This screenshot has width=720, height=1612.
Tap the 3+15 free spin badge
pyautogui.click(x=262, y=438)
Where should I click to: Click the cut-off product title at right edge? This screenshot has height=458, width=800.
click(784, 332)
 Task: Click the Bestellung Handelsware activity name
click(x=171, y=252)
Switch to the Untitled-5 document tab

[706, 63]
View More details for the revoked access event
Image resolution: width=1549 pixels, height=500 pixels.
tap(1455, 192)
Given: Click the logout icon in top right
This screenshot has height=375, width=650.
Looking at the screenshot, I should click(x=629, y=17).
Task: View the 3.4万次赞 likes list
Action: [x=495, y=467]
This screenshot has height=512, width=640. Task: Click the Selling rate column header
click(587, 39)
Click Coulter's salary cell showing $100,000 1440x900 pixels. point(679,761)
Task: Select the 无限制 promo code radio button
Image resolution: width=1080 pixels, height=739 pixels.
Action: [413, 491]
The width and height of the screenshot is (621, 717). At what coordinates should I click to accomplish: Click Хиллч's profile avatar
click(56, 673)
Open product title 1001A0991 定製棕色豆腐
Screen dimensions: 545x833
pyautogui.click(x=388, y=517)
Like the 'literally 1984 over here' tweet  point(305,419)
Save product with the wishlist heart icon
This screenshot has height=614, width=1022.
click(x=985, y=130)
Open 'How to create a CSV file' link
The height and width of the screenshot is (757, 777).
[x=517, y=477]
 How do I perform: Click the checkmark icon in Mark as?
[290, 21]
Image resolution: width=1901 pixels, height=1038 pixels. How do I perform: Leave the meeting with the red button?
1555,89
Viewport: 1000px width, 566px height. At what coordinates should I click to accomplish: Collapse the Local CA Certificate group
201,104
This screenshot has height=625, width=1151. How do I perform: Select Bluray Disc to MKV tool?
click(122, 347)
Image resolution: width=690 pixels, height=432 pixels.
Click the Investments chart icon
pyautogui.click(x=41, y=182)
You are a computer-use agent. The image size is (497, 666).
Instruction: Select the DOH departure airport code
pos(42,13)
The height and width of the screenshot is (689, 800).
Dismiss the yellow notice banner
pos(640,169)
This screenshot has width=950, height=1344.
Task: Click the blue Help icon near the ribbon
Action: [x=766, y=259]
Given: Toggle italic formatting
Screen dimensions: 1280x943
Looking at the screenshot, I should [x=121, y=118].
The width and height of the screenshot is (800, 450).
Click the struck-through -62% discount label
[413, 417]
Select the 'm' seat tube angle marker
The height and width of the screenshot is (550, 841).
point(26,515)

### Instructions for the task
Lines wanted from the listing above: the line with "Like the 'literally" up to and including the line with "Image resolution: width=690". Please write them out exactly, adding nothing else.

### Solution to this task
Like the 'literally 1984 over here' tweet  point(305,419)
Save product with the wishlist heart icon
This screenshot has height=614, width=1022.
click(x=985, y=130)
Open 'How to create a CSV file' link
The height and width of the screenshot is (757, 777).
[x=517, y=477]
 How do I perform: Click the checkmark icon in Mark as?
[290, 21]
Image resolution: width=1901 pixels, height=1038 pixels. How do I perform: Leave the meeting with the red button?
1555,89
Viewport: 1000px width, 566px height. At what coordinates should I click to accomplish: Collapse the Local CA Certificate group
201,104
This screenshot has height=625, width=1151. How do I perform: Select Bluray Disc to MKV tool?
click(122, 347)
Image resolution: width=690 pixels, height=432 pixels.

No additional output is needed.